Potential Impact of Amendment
By its terms, the proposed constitutional amendment, CACR 30, prohibits the exercise of eminent domain in circumstances in which private property will be transferred “directly or indirectly” to another person, if the purpose of the taking is for “private development or other private use of the property.” Stated conversely, the amendment allows the exercise of eminent domain only in instances in which the purpose of the taking is for public development or public use of the property. In other words, the amendment appears to underline the first prong of the two-part test, i.e., whether the proposed condemnation serves a public purpose. Presumably, the amendment would permit a transfer to another person if the taking is for a public use, as opposed to “private development or other private use of the property.” See Velishka v. City of Nashua, 99 N.H. 161 (1954); Rockingham County Light & Power Co., 72 N.H. 531 (1904).
With or without passage of the constitutional amendment, the issue remains the same: whether the purpose of the proposed taking constitutes a “public use” of the property or whether it involves “private development or private use of the property.” Ultimately, this determination is a question of law for the courts. E.g., Rodgers Development Company, 147 N.H. 57, 62 (2001); Merrill, 127 N.H. 234, 236 (1985).
It may be instructive to examine the impact of the amendment on a particular case. In Velishka, 99 N.H. 161 (1954), the Court upheld the Urban Redevelopment Law as constitutional, notwithstanding that the Housing Authority had the ability to resell or lease properties in a blighted area to private parties on conditions consistent with the public purpose of the redevelopment plan.
Would the result be different under the proposed constitutional amendment? Such a taking could involve an indirect transfer—through the Housing Authority—to another person for a private use of the property. On the other hand, the resale or lease of blighted properties on conditions consistent with the redevelopment plan arguably would be in keeping with the public purpose of the condemnation, rather than for the purpose of private development or other private use.

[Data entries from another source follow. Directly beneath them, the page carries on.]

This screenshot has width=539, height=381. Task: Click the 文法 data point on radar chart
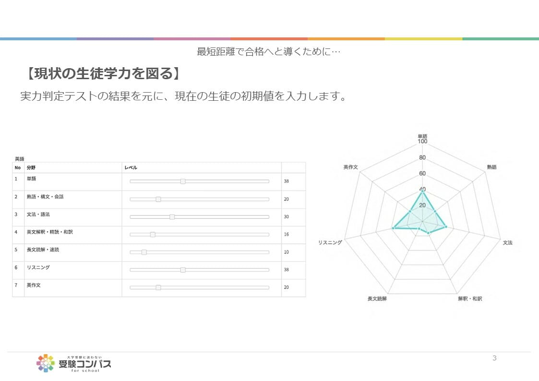tap(446, 226)
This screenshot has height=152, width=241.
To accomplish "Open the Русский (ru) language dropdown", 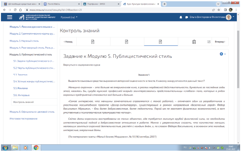I will (x=69, y=17).
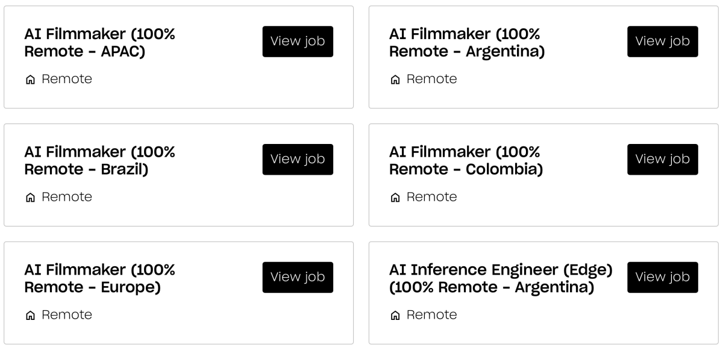Click the home icon in Argentina Filmmaker card
This screenshot has width=723, height=350.
[395, 80]
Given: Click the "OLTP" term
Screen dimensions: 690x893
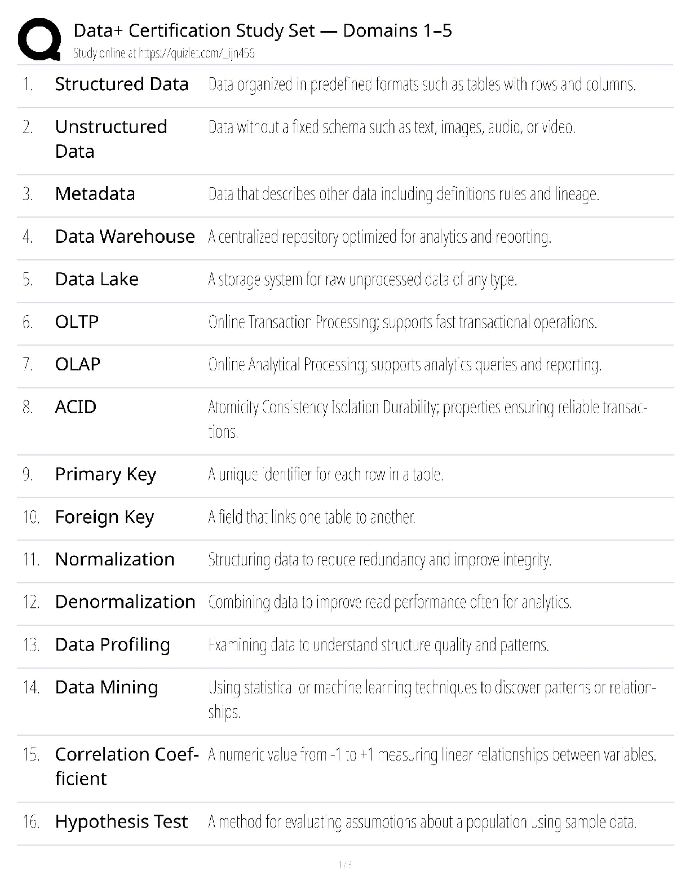Looking at the screenshot, I should tap(77, 322).
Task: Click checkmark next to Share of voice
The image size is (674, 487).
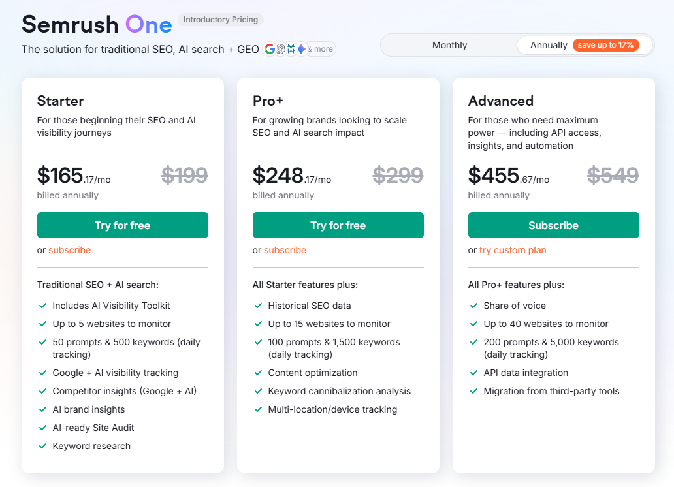Action: pos(473,306)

If the proposed amendment is approved, would a court find that the Housing Authority could lease, but not resell, blighted properties? Would a court determine that resale or lease to private parties would involve a private use of the property? These and other questions will have to be answered by the courts
The thrust of the proposed constitutional amendment may already be a part of our eminent domain law. In Merrill, 127 N.H. 234, 238 (1985), the City of Manchester and the Manchester Housing Authority sought to take by eminent domain certain forest land under current assessment for purposes of an industrial park. The NH Supreme Court ruled that open land, “as long as it poses no threat of actual harm to the community, may be condemned for development purposes only if it is to be put to a use which directly benefits the public, such as for a school, a playground, or a utility line, and not to a use which has only an incidental public benefit, such as for the private industrial park contemplated in the instant case.” The outcome would doubtless be the same under the new constitutional amendment.
Haden P. Gerrish, of the Donahue, Tucker & Ciandella law firm in Exeter, is a member of the NHBA Municipal Law Section and practices in the areas of municipal law, development and land use. Section member John J. Ratigan, an attorney with the same firm, contributed to the article.